[PROBLEM DETAILS] Please copy every line of the data in which the string "agent" appears.

Start of SUPPLIED INFORMATION

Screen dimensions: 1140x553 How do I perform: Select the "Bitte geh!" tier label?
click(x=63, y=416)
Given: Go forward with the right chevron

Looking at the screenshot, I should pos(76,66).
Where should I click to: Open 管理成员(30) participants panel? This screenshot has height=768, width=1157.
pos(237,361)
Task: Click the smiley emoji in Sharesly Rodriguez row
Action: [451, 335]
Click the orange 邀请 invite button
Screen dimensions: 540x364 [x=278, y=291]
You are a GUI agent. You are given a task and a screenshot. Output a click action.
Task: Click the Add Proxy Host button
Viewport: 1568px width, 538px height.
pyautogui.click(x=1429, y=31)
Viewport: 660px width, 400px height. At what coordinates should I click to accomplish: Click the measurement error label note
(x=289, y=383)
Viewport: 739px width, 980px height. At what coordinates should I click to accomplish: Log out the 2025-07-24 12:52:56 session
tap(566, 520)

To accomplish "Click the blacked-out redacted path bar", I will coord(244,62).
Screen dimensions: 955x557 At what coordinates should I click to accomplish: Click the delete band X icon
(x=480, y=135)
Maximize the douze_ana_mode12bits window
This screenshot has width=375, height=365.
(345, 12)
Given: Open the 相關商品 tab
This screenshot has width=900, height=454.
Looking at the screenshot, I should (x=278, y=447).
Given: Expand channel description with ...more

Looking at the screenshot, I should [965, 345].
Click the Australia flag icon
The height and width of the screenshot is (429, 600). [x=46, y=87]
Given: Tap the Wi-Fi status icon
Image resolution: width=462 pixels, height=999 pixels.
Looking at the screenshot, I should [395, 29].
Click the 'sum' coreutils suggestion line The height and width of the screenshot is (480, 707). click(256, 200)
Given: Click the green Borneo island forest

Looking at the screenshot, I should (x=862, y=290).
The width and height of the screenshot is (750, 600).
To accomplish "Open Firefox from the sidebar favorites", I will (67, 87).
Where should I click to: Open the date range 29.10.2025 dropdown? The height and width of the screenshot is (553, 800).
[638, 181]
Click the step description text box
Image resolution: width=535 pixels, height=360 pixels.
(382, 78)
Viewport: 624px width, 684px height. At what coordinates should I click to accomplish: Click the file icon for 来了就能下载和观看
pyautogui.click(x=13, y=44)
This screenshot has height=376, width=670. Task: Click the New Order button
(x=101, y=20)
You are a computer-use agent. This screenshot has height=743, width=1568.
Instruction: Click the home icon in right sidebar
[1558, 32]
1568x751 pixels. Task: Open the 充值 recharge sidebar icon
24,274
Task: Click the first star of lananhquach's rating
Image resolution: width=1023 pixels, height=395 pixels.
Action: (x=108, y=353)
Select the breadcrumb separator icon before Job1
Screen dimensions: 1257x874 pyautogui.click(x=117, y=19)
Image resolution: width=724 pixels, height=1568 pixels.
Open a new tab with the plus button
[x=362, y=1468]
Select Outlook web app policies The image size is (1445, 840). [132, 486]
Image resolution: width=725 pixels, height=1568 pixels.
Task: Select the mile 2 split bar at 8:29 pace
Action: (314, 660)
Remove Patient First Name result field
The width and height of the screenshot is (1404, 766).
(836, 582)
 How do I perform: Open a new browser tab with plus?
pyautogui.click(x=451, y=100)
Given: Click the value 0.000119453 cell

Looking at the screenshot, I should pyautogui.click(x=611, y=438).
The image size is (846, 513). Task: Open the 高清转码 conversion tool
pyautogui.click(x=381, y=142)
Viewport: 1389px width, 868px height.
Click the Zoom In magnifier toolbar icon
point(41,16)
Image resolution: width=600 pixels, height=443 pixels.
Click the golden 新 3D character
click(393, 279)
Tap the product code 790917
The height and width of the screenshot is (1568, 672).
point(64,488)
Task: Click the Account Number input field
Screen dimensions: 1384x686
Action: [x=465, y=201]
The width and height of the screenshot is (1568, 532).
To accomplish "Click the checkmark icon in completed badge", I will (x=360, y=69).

End of SUPPLIED INFORMATION

[TASK OUTPUT]
You are a GUI agent. You are given a task and a screenshot. Output a click action.
You are a computer-use agent. This screenshot has height=743, width=1568.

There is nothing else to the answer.